What was the well-dressed young woman wearing in 1821?

She certainly wouldn’t have been missed in this cheerful Promenade Dress, colored, according to its description in January’s Ackermann’s Repository, “between a ruby and a geranium”. On the chair behind her is a pelisse of the same poplin fabric, but showing its white sarsnet lining. And once again, there’s one of those amazing ermine muffs! Note also the quizzing glass hanging from a chain about her neck ):

This Morning Dress is of a new style we’ll be seeing a lot of this year—it’s described as “A wrapping dress composed of cachemire: the waist is the usual length; the body comes up to the throat in the back of the neck, but is a little sloped in front, and turns all over so as to form a pelerine; it wraps across before, and displays a little of the fichu worn underneath. The back has a little fulness; it is of a moderate breadth, and a good deal sloped at the sides. The sleeve is easy, but not wide; it is finished at the wrist by folds of gros de Naples, to correspond in color with the dress. The girdle is also of gros de Naples; it is rather broad, and fastens with a gold clasp at the side. The skirt is moderately wide; it wraps across to the left side, and is fastened up the front with bows to correspond. Head-dress, a cornette composed of full bands of net inserted between plain ones of letting-in lace; the crown is remarkably low; the ears are cut very narrow, and far back; and it fastens with a full bow of pale pink ribbon under the chin. Black kid shoes. (February, Ackermann’s Repository):
How’s this for a charming Fancy Ball Dress? The high bodice is a confection of lace and ribbons, but it’s the roses about the lower edge of the skirt that are especially striking (though I bet they made dancing difficult!) Notice the mask she’s holding hear her face! (May, Ackermann’s Repository):
Hats! This print, also from May’s Ackermann's, offers a view of some rather extraordinary headgear…ruffles and a lot of artificial flower trim were definitely “in”!

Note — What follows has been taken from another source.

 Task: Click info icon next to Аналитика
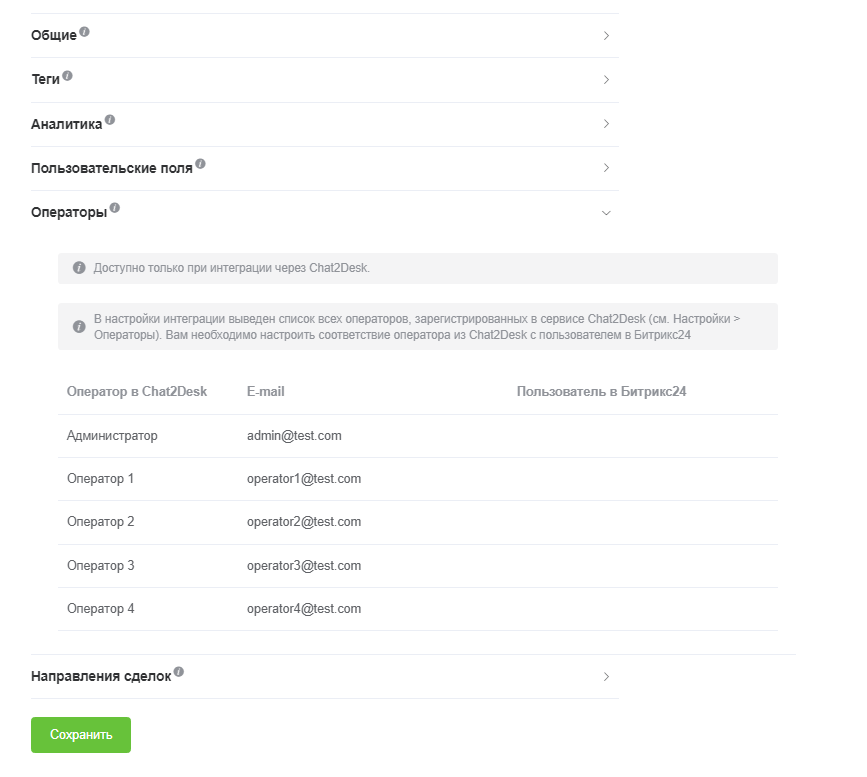pos(110,120)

I love this Evening Dress from June’s Ackermann’s…notice the oak leaf trim around the lower hem, topped by more flowers. The pointed bodice is unusual, and hearkens forward to the fashions coming later in the decade:
For sheer frou-frou delight is a Court Dress from October’s Ackermann’s…note the obligatory feathers, lace lappets hanging down on either side of her face, and the court train in pale yellow with appliques… très élégant! This would have been worn at the court of the now King George IV, who had been crowned in July:

I told you we’d see this style again…in fact, I have four other Ackermann's prints from 1821 featuring a wrap-style dress with large bows up the front or side. This Promenade Dress from the December issue also features a rather overgrown bonnet —yikes! What do you think of 1821’s fashions?